The size of the site, the exclusivity of membership, the proximity to a major city that needs space for housing and public sports areas – all this also means commitment to the golf club. The examination of one’s self-image is part of day-to-day business because exclusive private clubs in London are now very often confronted with the question of what benefit they have for the general public or to what extent they take resources away from it. The newspaper reports in which the extent to which private golf clubs occupy land that could also be made available to the public or could be used for house building are discussed quite seriously do not go unread by either the management team of The Wisley Golf Club or its members. “Our membership cares about how it is perceived. It supports all sustainability projects 100 per cent and pushes for implementation,” Glendinning notes.
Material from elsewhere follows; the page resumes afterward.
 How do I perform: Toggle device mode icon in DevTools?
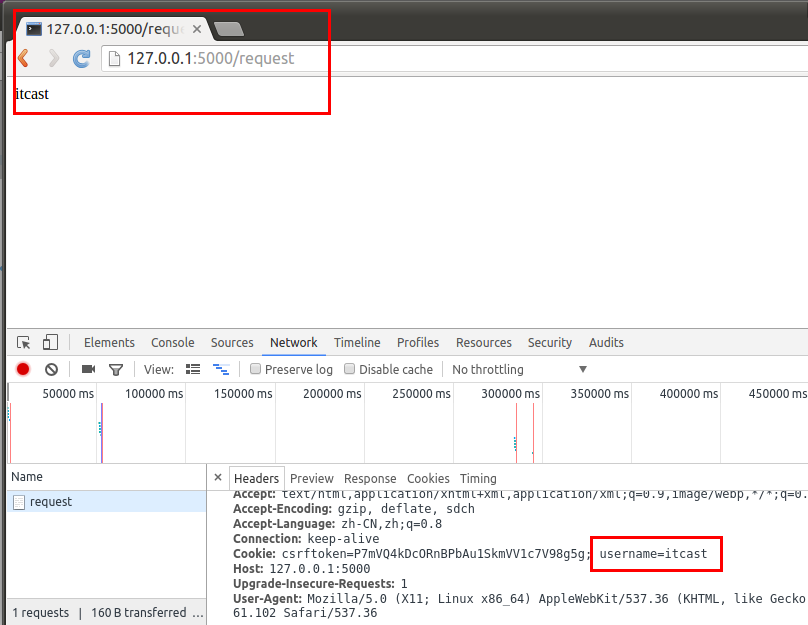pos(50,342)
The golf club’s general manager studied geology before ending up in the golf business in a roundabout way. For The Wisley Golf Club, he is a stroke of luck in times of climate change. Glendinning has already thoroughly researched and thought through questions of energy supply, water management and many other details relating to sustainability. Some projects that did not have to be approved by local authorities have long since been implemented. The club saves 50,000 plastic bottles a year by installing water fountains. The introduction of the paperless office has been accomplished and looking at the open spaces in front of the clubhouse, the manager notes, “We’ve increased the areas we mow intensively. 220 acres are available for fauna & flora“. The development of the meadows and rough areas and the monitoring of species are implemented with an external consulting firm. Since 2015 The Wisley Golf Club is also GEO certified.
Future-oriented water management
Regarding energy, the club’s management has reached its limits for the time being, at least as far as the clubhouse is concerned. “In the past, construction was done completely differently; you would never do something like that today,” is Glendinning’s summary, looking at the endlessly high walls of the clubhouse. The energy turnaround in the clubhouse is hardly feasible, but solar panels are in the long-term plan to be installed on various exterior buildings.
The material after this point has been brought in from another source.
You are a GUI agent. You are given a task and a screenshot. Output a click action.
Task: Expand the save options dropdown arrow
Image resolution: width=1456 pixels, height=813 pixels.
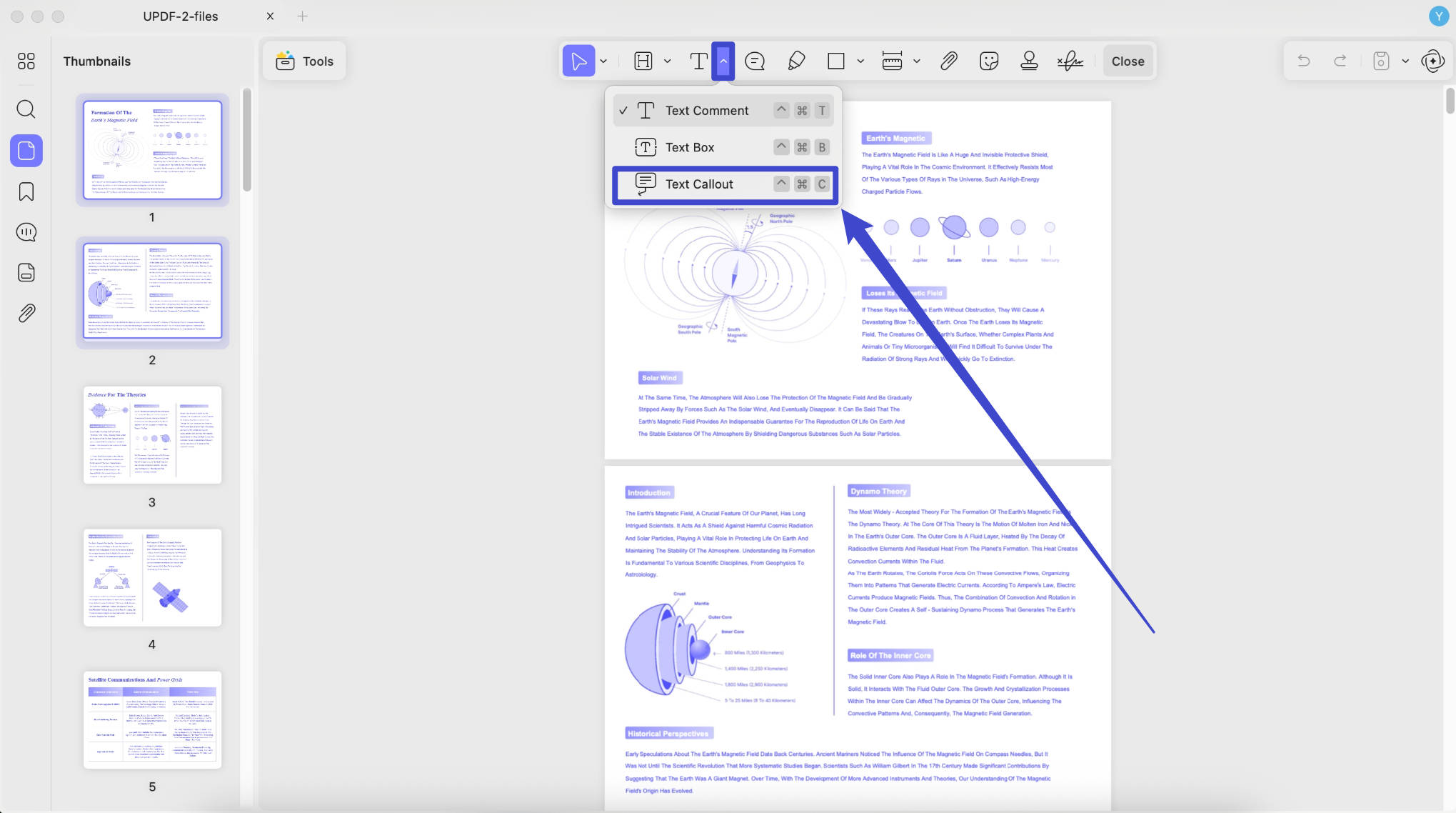point(1405,61)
Where things get tricky is when it comes to water – a perennial issue in Greater London, too, where dry spells in recent years have sometimes left golfers looking at entirely brown courses. “Our members are happy to bear the cost of this if we can make ourselves more sustainable here,” Glendinning explains. Monthly laboratory testing of the water, which documents the harmlessness of the water quality on the golf course in terms of residues of pesticides or too much fertilizer, has been standard for years.
The club has been concerned with the goal of future-oriented water management for years. “Our water project has been running since 2016,” notes the manager. The purpose of self-sufficient supply and reduced consumption is high on his list of sustainability projects. A new water reservoir, with a capacity of around 15,000 m³, is not enough in times of drought, he says. Not even now, when the entire sprinkler system on one of the two courses has been replaced, it is now the best that irrigation technology currently offers, with water savings could be up to around 30 per cent.
Communication is crucial
In addition, the membership has undergone a process of adjustment: the watering of fairways and greens has to be reduced at certain times. At The Wisley, too, members no longer play on lush green fairways when the weather does not permit it. However, it is proving difficult to obtain permission for the club to have its well, so the club has set itself the goal of tackling the issue of water conservation from every conceivable angle.
“Communication is crucial,” Glendinning can tell us from his experience. It’s sometimes not easy to explain to members why the fairways of an expensive private club don’t always look lush and green. The realization that saving resources is independent of a golf club’s financial resources, however, has since set in among The Wisley’s membership. Ultimately, Glendinning concludes, the club is interested in continuing to be well-liked by the public. It is now a recognized fact that the question of how golf clubs deal with the resource of water plays a significant role in this.